For twenty-six years, from 1970 to 1996 the
Berkeley Child Art Studio was alternative learning environment at the
forefront of developing play-based art curriculum. The child scaled studio
workshop served children ages 2 to 16. Over 30 exhibitions of the children’s
art were organized in the Bay Area, and internationally in Mexico City,
Japan, India, Russia and Spain. The Berkeley Child Art Studio’s
research and its publications have served as models for other programs.
The program also reached out to the community offering training to diverse
student interns from University of California, Berkeley, College of the
Arts, Stanford University and other colleges and universities in the
Bay Area. Elementary school teachers as well as artists attended lectures,
and parents had the opportunity to meet with instructors at parent conferences.
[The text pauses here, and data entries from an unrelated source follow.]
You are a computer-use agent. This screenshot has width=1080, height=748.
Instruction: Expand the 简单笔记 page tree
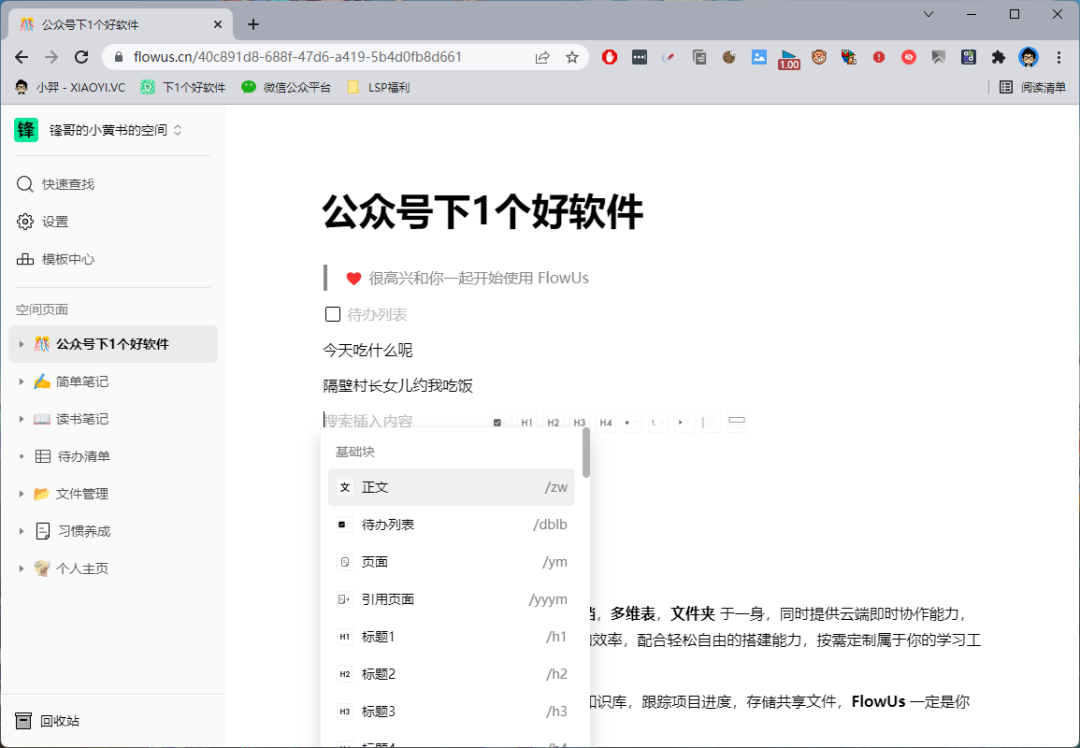(21, 382)
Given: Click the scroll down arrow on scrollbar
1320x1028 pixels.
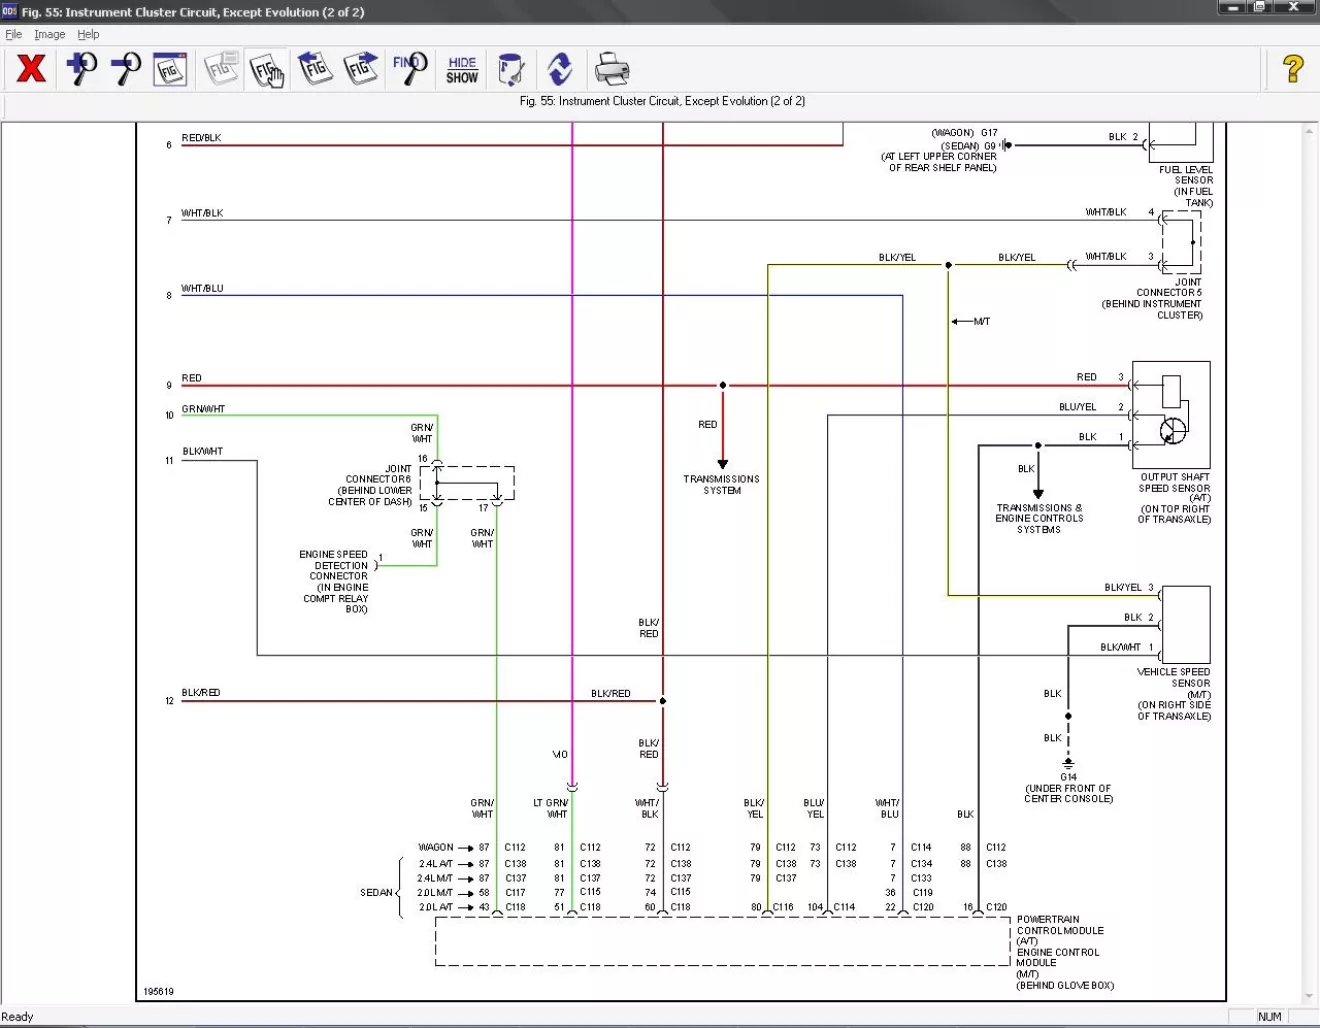Looking at the screenshot, I should click(1309, 996).
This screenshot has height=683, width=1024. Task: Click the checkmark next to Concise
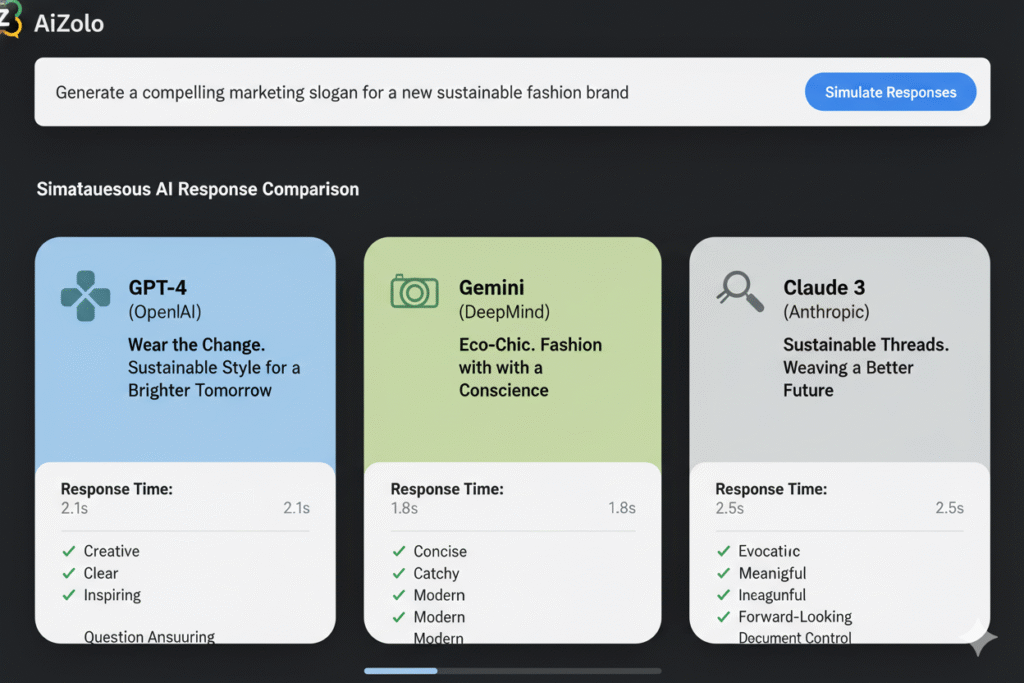click(x=398, y=551)
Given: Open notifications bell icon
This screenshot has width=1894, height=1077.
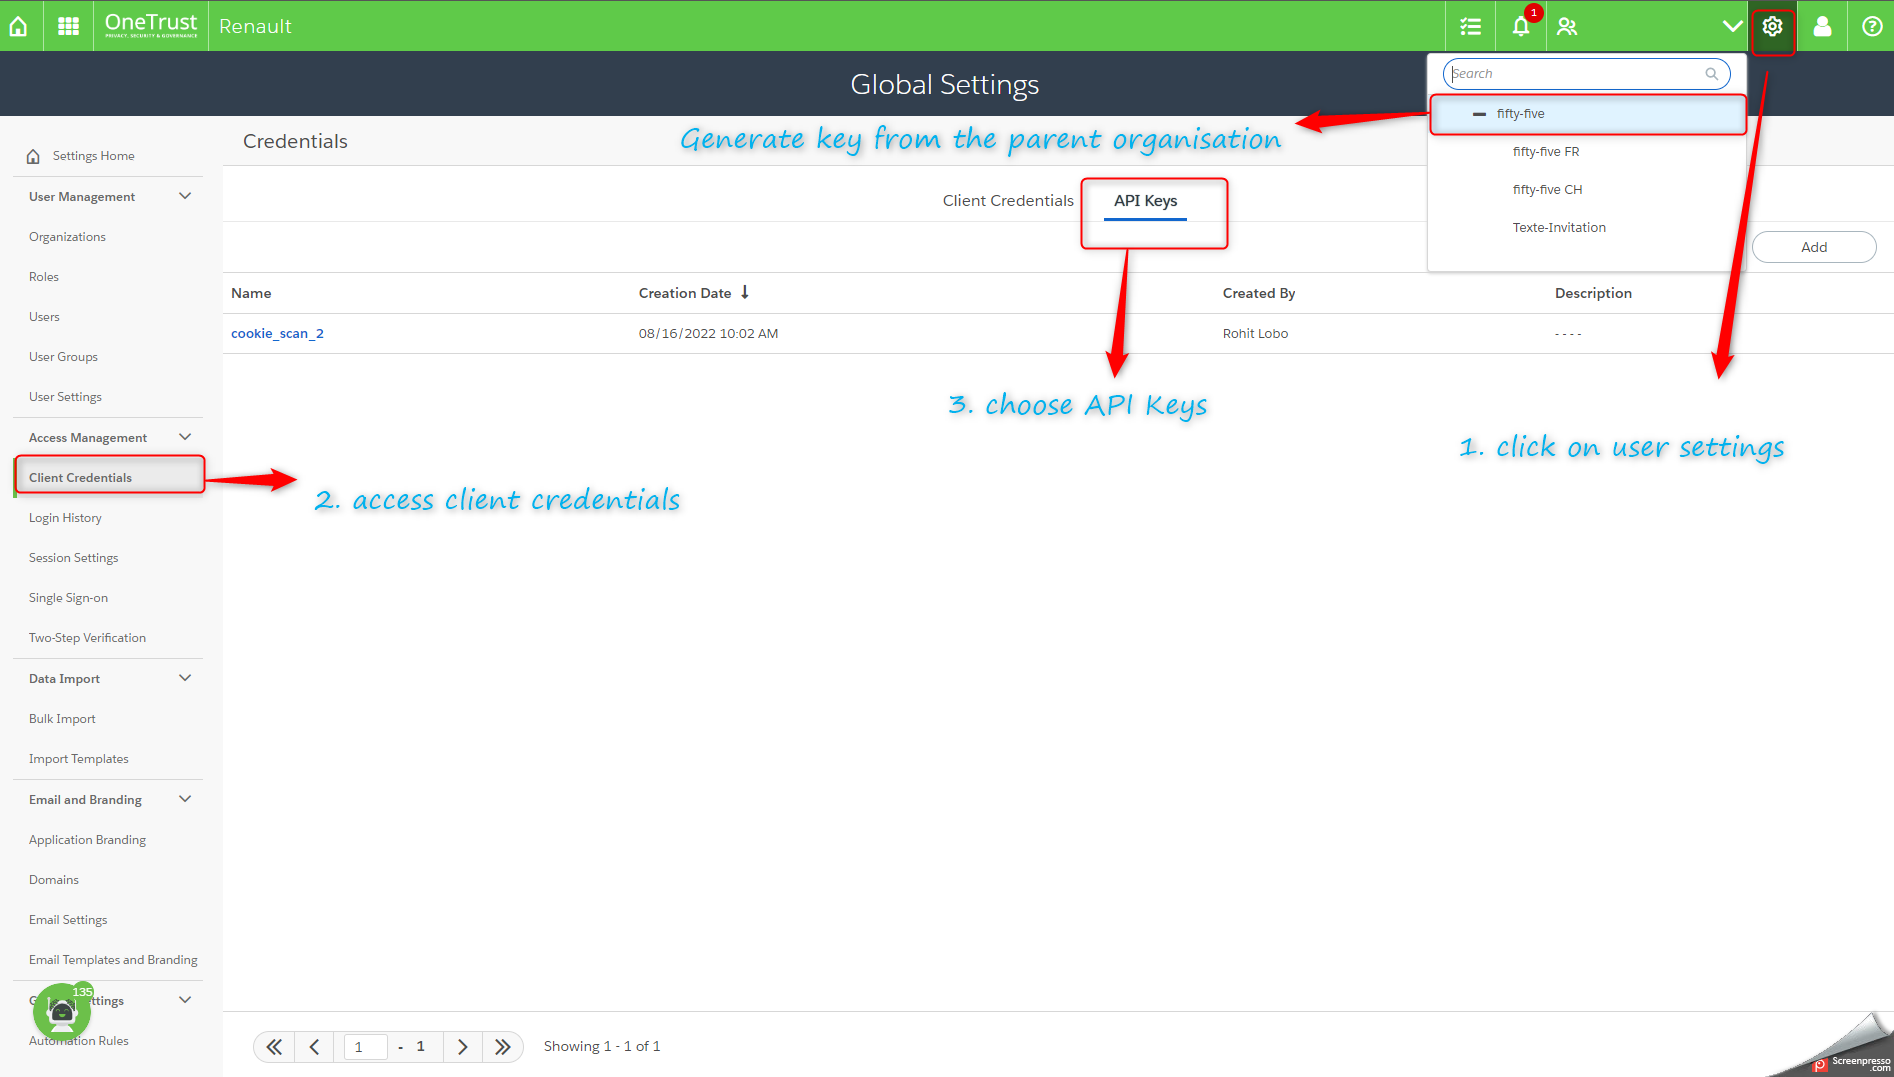Looking at the screenshot, I should [x=1521, y=26].
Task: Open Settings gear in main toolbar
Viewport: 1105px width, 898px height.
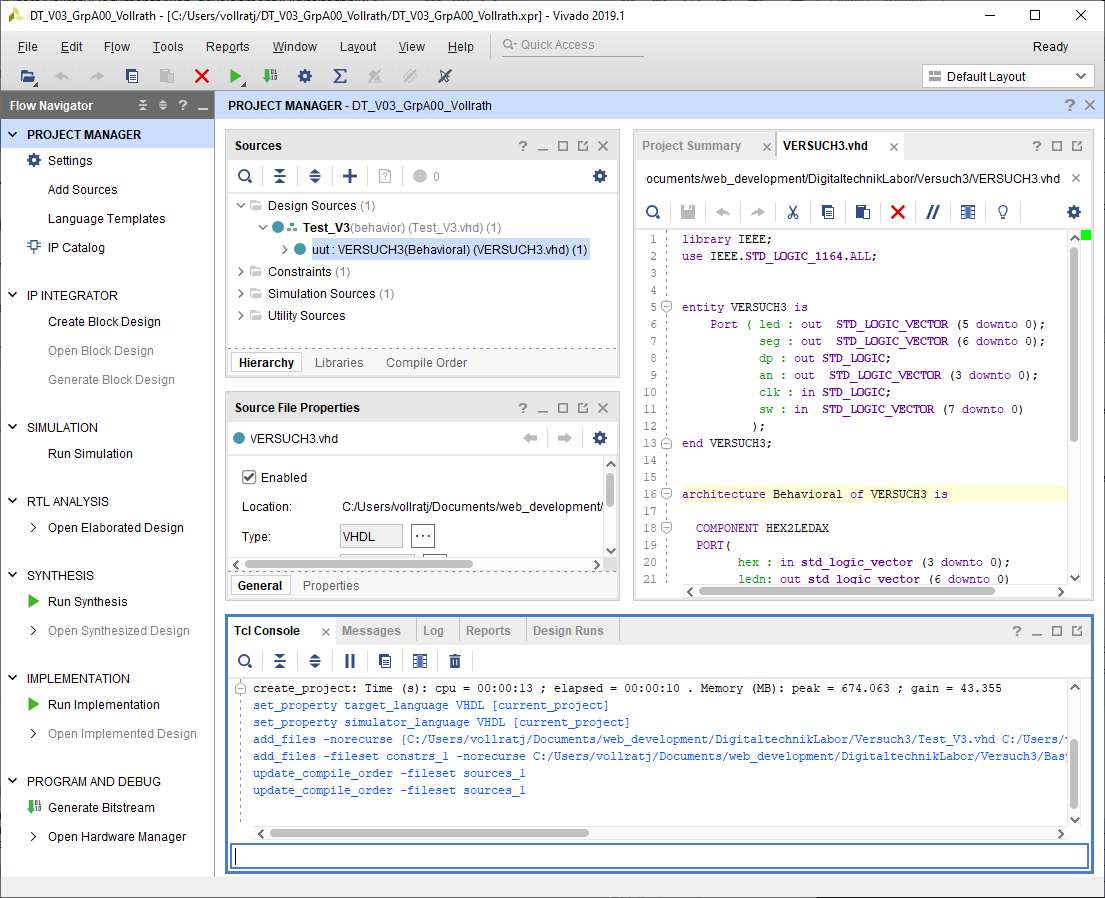Action: click(x=305, y=76)
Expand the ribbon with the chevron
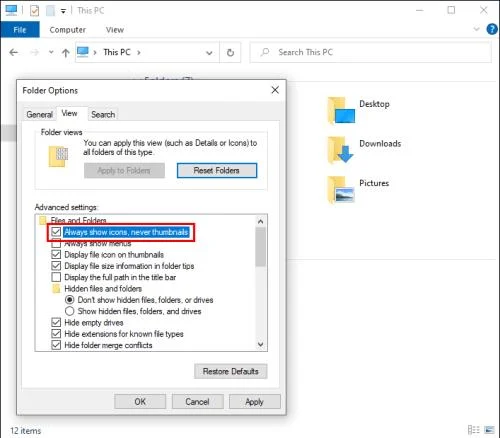 click(477, 29)
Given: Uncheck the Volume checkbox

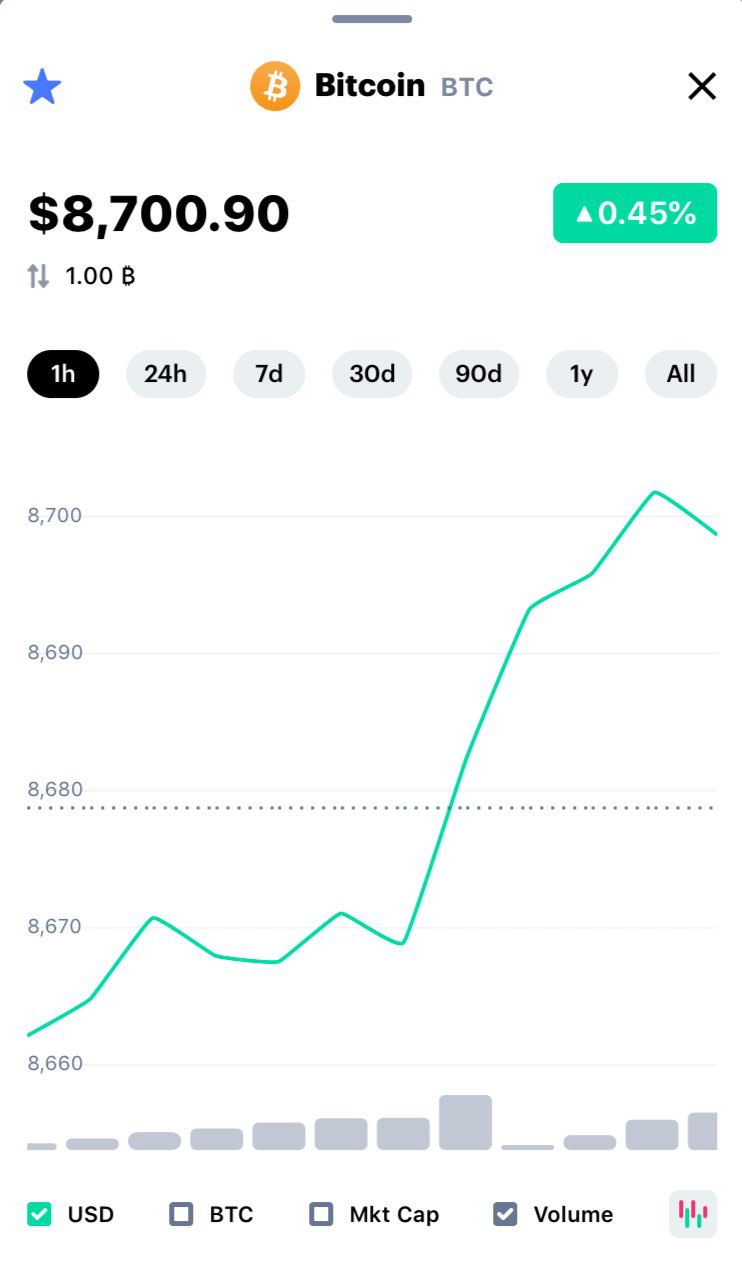Looking at the screenshot, I should [x=505, y=1214].
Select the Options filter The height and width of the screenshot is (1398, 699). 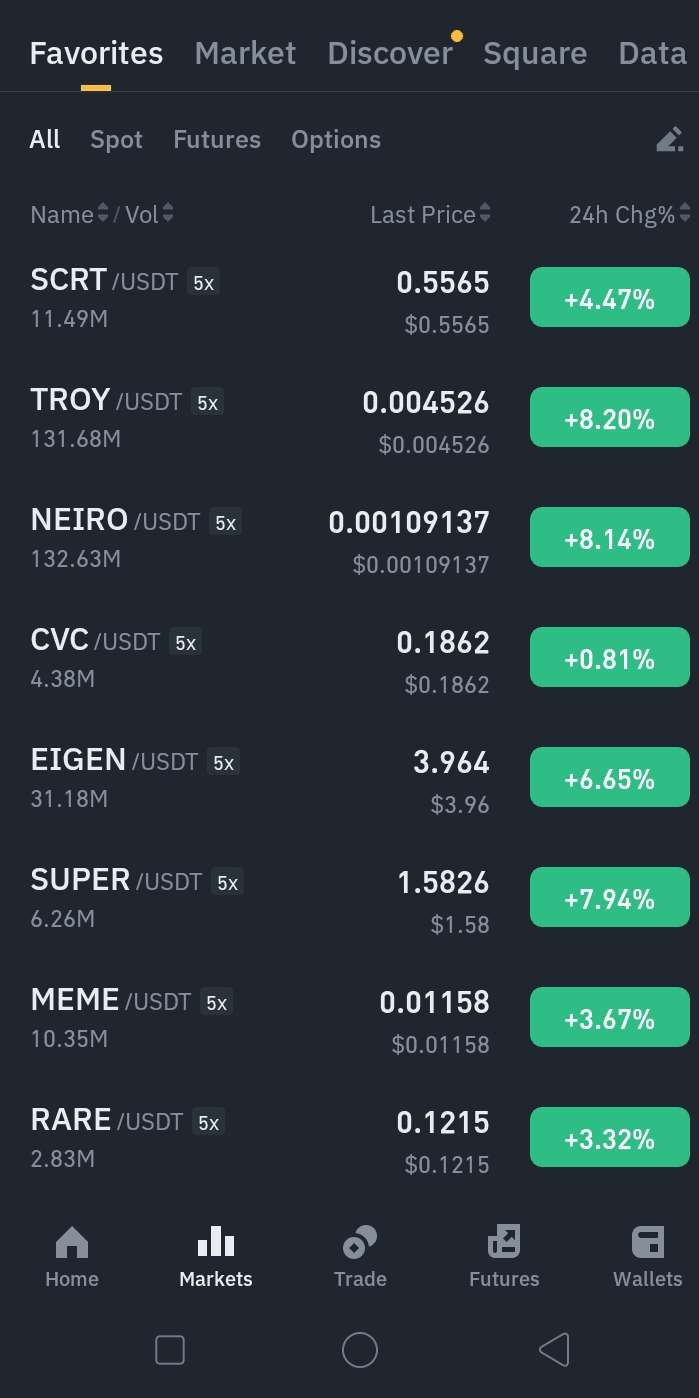pyautogui.click(x=336, y=140)
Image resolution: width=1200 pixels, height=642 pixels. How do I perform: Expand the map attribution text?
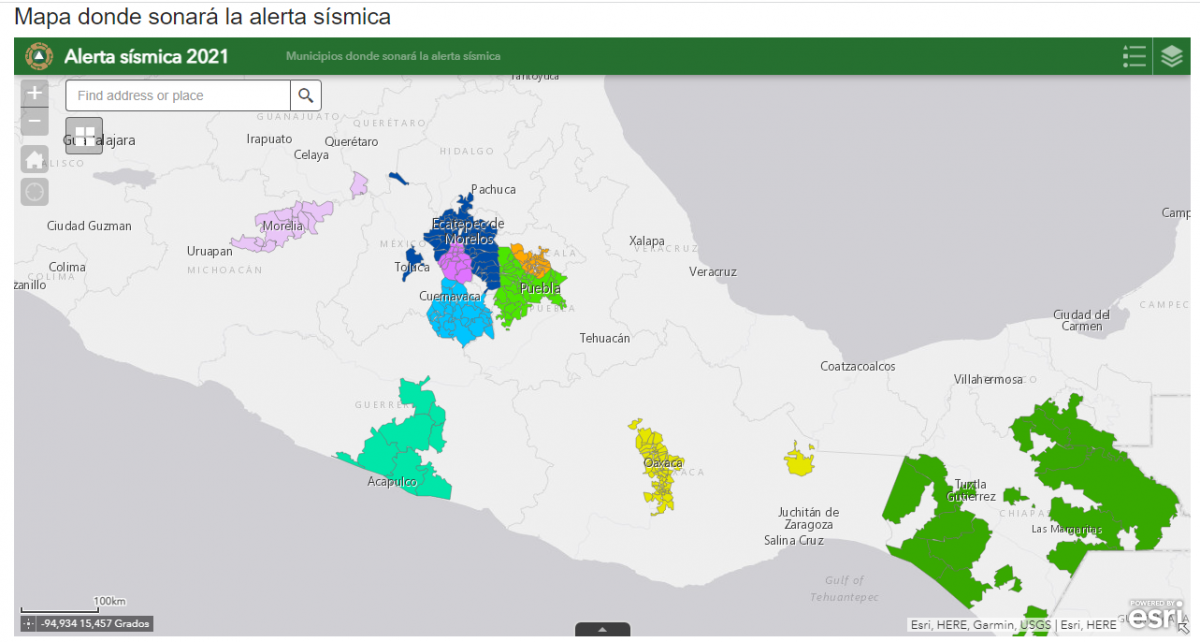[1013, 625]
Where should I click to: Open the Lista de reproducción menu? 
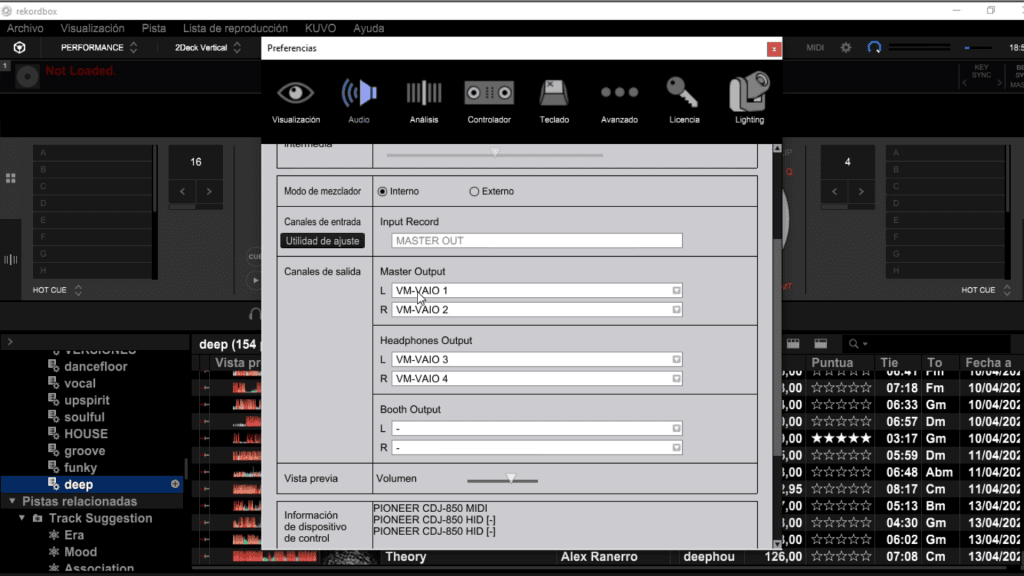pyautogui.click(x=235, y=28)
All the curriculum at the Berkeley Child Art Studio was developmentally based and playfully implemented. It was all age appropriate. The hands-on exercises were structured to teach technique, but teachers left the artistic/creative interpretation up to each child. Teachers paid careful attention to how each child experienced his or her art work, noting comments on the back of the drawings. Students drew, painted and worked with wood, clay, papier mache and other materials. All supplies were high quality to encourage the child to work on each piece as long as possible changing and adding to it. Art work was kept at the studio for this purpose, in order that it might be truly finished before being taken home. In this way students developed confidence and skill with the two and three dimensional materials.